In addition to this, God’s purpose of bringing the good news of salvation to the Gentiles would have to be fulfilled. During the past 2,000 years, the gospel has been proclaimed, and many Gentiles have come to faith in Jesus as the Savior. Soon, when those Gentiles whom God has chosen have been saved, the times of the Gentiles will end, and the events of the last days will commence, leading up to the defeat of God’s foes and the establishment of His eternal kingdom.

B. (:24-27) Substance of the Prophecy

1. (:24) General Parameters of the Prophecy

a. Period of Time in View

“Seventy weeks have been decreed”

Stephen Miller: “Sevens” (traditionally “weeks”) is a literal translation of the Hebrew and refers to periods of seven without specifying what the units are. These may be sevens of years, days, months, or indefinite periods of time. Sevens of days or months would not meet the requirements of the text in any sense. As previously noted, some scholars consider the sevens to be indefinite time periods, but most hold that they refer to periods of seven years each.

First, years fit the context well.

Second, the Hebrews were familiar with the concept of sevens of years as well as of days because the Sabbatical Year was based on this premise.

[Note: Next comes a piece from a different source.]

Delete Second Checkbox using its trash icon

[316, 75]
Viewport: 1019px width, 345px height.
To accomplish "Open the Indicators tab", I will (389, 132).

Every seventh year there was to be a sabbath of rest for the land (cf. Lev 25:1–7). God promised that if Israel did not keep these sabbath years, they would be driven from the land and scattered among the nations (cf. Lev 26:33–35; cf. Jer 34:12–22). According to 2 Chr 36:21, one result of the seventy-year Babylonian captivity was that the land was allowed to rest in order to make up for the sabbath years, which the Jews had failed to keep. Therefore in Scripture only two types of weeks or sevens are mentioned—sevens of days and sevens of years. All agree that days is not a valid option in this context; only sevens of years remain. The burden of proof rests squarely upon anyone who would take the sevens in any other sense.

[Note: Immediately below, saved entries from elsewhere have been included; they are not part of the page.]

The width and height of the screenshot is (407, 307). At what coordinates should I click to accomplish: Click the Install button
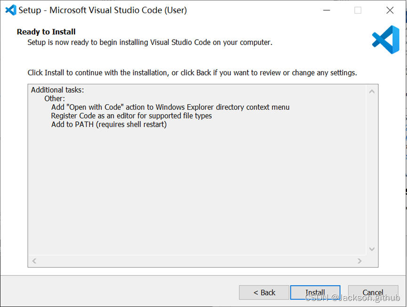(x=315, y=292)
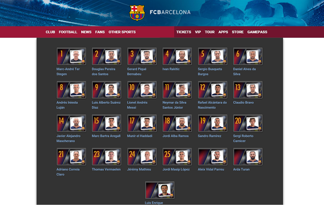
Task: Open the TICKETS page
Action: click(184, 32)
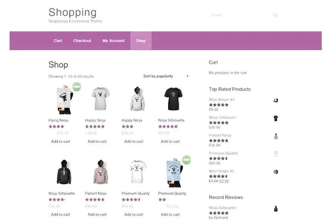
Task: Click the search magnifier icon
Action: (275, 15)
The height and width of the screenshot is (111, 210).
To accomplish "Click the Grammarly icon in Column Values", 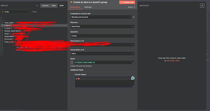I will click(x=133, y=78).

Third, those who contend that the sevens are symbolic must account for the fact that specific numbers are used and for division of the seventy sevens into units of seven, sixty-two, and one. Why would such definite numbers be employed to represent periods of indefinite length?

Fourth, if the numbers are symbolic, they should at least be proportionate to the length of the period represented. Montgomery rightly insists, “The denomination must remain the same: ‘week’ cannot be a variable quantity, as now a septennium and now some other quantity of time.” Yet this is not the case with the symbolic views as has been noted.

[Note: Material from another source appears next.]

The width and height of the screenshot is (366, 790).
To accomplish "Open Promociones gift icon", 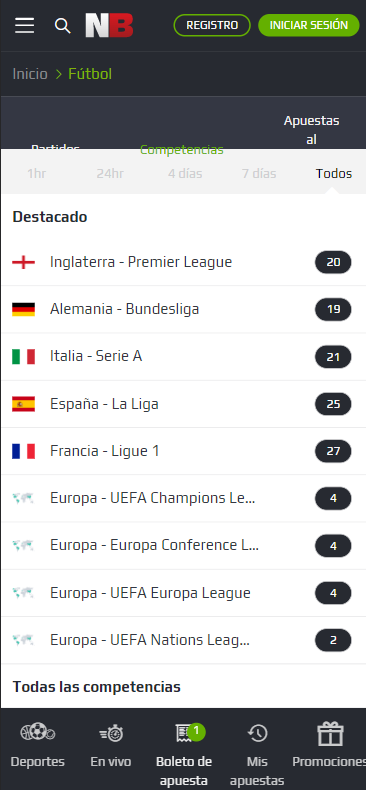I will pyautogui.click(x=330, y=734).

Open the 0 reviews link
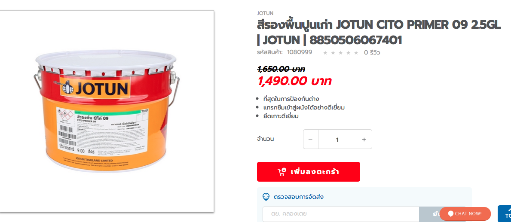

Fifth, if the seventieth seven is the future tribulation (as this commentator holds), there is evidence in other Scriptures that the duration of that period will be seven literal years.

Therefore “seven” is best interpreted to represent seven years, and “seventy sevens” would equal 490 years. Daniel was told that these “seventy sevens” had been “decreed.” The verb translated “decreed” (ḥātak) occurs only here in the Old Testament but is used in later Hebrew and Aramaic to mean “cut, cut off, decide.” This meaning fits the context well. God had “cut off” or “cut out” a certain period of time (490 years) from the remainder of history for a specific purpose.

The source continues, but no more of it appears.